だって、あの子は、いつだってキミに期待はしているけど、
求めてはいないから〉
「そういうことか……」
丸っこい字で書かれたメモを見ながら、耕平は呟く。
不思議と驚きは無かった。
明らかに耕平に見せるために用意されたかのような、ビデオクリップ。
どういう訳だかポケットに入っていた、すなをに繋がるメモ。
まるで、誰かが書いたシナリオに沿っているかのように、偶然を装ってヒントを与えている。

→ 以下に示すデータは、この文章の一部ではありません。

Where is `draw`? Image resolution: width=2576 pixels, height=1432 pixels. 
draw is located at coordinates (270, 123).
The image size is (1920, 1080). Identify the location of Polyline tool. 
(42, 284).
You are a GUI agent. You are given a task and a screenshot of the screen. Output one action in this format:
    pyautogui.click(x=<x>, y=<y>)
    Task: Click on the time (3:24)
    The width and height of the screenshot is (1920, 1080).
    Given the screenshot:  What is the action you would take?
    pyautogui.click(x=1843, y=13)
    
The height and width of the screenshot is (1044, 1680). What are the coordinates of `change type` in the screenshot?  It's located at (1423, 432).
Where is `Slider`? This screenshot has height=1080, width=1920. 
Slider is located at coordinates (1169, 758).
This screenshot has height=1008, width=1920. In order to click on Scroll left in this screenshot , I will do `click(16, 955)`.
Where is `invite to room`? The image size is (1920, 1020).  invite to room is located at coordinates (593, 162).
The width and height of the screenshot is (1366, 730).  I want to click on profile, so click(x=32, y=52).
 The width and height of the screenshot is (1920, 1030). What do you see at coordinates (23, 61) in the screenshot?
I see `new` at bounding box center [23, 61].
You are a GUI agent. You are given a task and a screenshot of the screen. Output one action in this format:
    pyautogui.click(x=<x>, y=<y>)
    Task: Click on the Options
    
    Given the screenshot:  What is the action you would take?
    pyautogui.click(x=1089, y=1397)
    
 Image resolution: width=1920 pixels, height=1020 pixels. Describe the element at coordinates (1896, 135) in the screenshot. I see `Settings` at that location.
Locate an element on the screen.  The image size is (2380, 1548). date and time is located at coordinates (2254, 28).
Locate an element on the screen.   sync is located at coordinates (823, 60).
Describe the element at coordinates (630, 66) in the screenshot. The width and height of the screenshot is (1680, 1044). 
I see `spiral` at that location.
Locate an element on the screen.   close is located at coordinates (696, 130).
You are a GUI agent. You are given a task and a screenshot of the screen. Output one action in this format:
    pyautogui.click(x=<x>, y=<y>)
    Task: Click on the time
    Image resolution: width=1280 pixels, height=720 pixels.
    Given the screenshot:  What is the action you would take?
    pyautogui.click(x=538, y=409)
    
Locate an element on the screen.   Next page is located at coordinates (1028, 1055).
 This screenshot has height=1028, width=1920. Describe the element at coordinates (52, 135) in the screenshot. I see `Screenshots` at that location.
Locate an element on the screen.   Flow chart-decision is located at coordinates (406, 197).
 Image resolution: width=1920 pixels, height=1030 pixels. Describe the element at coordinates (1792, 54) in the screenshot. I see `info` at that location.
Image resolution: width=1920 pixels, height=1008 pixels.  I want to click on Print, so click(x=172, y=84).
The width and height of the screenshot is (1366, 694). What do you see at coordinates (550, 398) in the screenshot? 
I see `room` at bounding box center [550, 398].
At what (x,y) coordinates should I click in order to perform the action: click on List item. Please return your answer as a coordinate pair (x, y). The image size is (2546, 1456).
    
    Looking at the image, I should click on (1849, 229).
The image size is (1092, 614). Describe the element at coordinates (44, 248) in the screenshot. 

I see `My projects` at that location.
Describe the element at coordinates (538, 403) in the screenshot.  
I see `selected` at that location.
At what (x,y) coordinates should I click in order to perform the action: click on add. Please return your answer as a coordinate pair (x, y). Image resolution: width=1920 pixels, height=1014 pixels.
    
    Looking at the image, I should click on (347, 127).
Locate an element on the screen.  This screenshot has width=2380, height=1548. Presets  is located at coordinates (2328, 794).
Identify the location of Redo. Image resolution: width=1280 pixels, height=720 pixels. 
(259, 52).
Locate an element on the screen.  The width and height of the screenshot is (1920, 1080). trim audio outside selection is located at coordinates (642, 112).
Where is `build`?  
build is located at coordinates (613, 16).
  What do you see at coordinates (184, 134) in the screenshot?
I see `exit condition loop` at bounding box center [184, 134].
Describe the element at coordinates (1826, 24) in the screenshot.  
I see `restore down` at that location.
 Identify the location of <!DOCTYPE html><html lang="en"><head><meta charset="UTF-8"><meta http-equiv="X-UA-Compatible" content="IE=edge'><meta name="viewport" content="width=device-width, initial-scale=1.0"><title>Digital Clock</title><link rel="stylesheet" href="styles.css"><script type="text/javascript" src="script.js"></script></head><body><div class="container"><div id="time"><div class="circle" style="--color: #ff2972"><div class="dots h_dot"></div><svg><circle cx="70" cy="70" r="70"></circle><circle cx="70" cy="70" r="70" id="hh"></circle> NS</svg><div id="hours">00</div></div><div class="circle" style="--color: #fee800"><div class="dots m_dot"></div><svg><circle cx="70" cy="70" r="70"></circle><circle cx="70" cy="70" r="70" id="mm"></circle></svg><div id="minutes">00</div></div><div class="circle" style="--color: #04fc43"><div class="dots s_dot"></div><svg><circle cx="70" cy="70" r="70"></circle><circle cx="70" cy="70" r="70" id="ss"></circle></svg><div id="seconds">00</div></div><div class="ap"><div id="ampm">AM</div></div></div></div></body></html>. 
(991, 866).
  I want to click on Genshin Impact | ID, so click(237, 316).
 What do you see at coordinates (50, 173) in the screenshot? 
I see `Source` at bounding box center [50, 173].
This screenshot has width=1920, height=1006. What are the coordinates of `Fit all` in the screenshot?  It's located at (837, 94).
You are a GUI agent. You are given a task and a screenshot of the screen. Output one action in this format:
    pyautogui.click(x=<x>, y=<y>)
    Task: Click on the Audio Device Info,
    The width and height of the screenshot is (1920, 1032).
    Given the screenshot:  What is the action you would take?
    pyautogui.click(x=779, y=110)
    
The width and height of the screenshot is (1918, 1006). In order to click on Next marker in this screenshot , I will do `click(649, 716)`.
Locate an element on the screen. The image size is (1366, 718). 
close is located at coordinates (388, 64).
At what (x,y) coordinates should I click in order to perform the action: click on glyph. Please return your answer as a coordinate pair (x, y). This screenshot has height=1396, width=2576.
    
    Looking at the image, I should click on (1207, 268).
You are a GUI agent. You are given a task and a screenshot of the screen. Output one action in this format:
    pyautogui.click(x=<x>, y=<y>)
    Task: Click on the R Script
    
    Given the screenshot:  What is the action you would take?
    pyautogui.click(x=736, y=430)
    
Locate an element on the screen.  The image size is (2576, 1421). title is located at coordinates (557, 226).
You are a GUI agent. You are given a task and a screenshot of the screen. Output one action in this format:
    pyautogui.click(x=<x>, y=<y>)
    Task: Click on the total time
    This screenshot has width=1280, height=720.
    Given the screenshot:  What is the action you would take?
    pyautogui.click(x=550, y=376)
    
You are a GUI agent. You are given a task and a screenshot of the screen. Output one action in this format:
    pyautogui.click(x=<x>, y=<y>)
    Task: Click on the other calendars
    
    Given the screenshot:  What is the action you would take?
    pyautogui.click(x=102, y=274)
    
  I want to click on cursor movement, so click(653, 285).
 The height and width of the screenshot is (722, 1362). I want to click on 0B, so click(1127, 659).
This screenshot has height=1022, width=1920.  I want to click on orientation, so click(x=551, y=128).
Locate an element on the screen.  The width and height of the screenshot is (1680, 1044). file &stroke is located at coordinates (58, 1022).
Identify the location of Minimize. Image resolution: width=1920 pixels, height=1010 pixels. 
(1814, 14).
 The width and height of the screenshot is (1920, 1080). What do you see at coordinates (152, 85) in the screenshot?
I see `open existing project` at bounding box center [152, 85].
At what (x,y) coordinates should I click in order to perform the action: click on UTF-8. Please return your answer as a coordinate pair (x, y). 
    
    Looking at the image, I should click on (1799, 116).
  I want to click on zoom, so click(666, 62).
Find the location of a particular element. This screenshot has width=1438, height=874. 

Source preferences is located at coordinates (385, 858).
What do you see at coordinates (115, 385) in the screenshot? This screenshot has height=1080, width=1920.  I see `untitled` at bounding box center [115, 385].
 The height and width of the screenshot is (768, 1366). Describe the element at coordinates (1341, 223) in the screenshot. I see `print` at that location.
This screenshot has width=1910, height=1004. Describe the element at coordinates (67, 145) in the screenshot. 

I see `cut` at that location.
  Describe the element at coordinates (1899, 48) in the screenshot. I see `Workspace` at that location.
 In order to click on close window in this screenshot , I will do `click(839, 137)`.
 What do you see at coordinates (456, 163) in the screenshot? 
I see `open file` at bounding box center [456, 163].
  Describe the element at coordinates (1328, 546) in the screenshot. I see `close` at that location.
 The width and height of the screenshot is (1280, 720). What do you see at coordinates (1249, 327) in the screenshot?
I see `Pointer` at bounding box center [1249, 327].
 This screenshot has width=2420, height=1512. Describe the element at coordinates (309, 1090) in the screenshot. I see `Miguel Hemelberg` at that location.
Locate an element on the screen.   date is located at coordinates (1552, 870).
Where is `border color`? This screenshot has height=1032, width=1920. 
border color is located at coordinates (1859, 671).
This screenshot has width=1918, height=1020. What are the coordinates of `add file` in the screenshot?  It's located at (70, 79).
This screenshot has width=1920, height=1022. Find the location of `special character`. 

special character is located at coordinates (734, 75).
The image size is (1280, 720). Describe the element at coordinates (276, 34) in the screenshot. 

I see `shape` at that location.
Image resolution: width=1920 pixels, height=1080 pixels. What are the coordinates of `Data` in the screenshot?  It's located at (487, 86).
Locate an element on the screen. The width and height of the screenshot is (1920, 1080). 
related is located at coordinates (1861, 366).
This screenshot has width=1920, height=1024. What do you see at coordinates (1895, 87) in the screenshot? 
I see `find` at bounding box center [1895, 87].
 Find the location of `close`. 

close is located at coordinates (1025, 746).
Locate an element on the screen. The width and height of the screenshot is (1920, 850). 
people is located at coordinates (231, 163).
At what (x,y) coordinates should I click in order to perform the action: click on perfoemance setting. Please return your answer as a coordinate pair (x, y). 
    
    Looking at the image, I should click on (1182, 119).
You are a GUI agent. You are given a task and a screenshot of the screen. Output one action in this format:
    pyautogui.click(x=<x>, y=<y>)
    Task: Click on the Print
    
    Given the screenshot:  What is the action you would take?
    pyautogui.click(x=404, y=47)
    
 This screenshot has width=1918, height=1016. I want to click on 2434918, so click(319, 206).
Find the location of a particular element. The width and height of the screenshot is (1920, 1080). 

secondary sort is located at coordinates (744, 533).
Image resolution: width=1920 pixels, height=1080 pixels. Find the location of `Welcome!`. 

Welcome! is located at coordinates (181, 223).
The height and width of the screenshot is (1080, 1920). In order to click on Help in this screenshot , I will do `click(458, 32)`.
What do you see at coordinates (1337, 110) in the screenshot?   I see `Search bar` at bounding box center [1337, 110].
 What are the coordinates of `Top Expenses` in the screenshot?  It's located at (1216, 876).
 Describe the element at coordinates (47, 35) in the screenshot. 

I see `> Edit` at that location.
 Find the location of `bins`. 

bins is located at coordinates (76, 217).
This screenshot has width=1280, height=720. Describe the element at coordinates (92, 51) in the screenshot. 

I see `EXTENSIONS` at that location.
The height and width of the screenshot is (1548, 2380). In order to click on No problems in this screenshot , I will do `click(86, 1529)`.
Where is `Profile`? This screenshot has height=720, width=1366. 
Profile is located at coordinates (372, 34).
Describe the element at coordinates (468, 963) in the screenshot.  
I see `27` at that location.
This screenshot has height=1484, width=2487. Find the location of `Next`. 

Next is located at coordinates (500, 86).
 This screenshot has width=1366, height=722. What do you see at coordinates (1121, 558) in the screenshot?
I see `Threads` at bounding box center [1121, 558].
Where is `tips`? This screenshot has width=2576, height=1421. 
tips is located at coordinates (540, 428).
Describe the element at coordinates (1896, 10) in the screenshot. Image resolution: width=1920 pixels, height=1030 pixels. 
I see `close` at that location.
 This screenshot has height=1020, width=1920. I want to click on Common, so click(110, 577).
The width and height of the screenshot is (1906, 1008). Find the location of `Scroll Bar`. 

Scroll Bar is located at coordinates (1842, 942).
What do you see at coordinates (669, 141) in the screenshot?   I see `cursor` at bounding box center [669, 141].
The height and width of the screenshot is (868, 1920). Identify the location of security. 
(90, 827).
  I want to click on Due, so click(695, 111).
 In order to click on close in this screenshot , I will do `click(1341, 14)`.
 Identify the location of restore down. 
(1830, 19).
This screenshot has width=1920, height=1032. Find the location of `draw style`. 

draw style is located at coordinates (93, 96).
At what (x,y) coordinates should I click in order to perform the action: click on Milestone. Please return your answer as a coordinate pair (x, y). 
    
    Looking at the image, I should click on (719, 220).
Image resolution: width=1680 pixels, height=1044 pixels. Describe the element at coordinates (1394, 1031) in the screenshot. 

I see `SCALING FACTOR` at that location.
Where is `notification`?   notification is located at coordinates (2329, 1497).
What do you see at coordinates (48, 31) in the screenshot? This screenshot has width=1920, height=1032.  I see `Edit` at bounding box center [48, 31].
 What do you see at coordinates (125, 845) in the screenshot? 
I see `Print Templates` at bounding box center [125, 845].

だったら、自分は、そのシナリオに乗せられて、行動すればいいのだ。
その先が、ハッピーエンドか、バッドエンドか、そんなことは知らない。
耕平とすなをの周りだけの、少しだけ異なった日常。
耕平とすなをが、その物語の登場人物なのだ。
どうせ、耕平の世界の常識では、もう、どうにもならないところまで来ているのだ。
ほのかだって、耕平の状況など知る由もなく、友達と買い物にでも行っているのだろう。
あきらも、UFOの特番がないか、CSの番組表とにらめっこをしていることだろう。
高山町の片隅で、耕平の周りで、こんな事件が起こっているなんて事は、誰も知らないのだ。
ただ、やるべき事ははっきりしている。
……もう一度会って、すなをにちゃんと謝ろう。
もう一度だけ、すなをに会えさえすればいい。
すなをに謝って、その後、嫌われたって良い、ネズミにされたって構わない。
耕平は、反対側のポケットに手を突っ込み、グリモアを取り出す。
一見、謎かけのような言葉だが、大山のおかげで多少なりとも知識がある耕平、〈門〉の意味は解った。
ただ、どうやって開くのかなんて、耕平は知らなかった。
その実行手段を知っていそうな人物は……。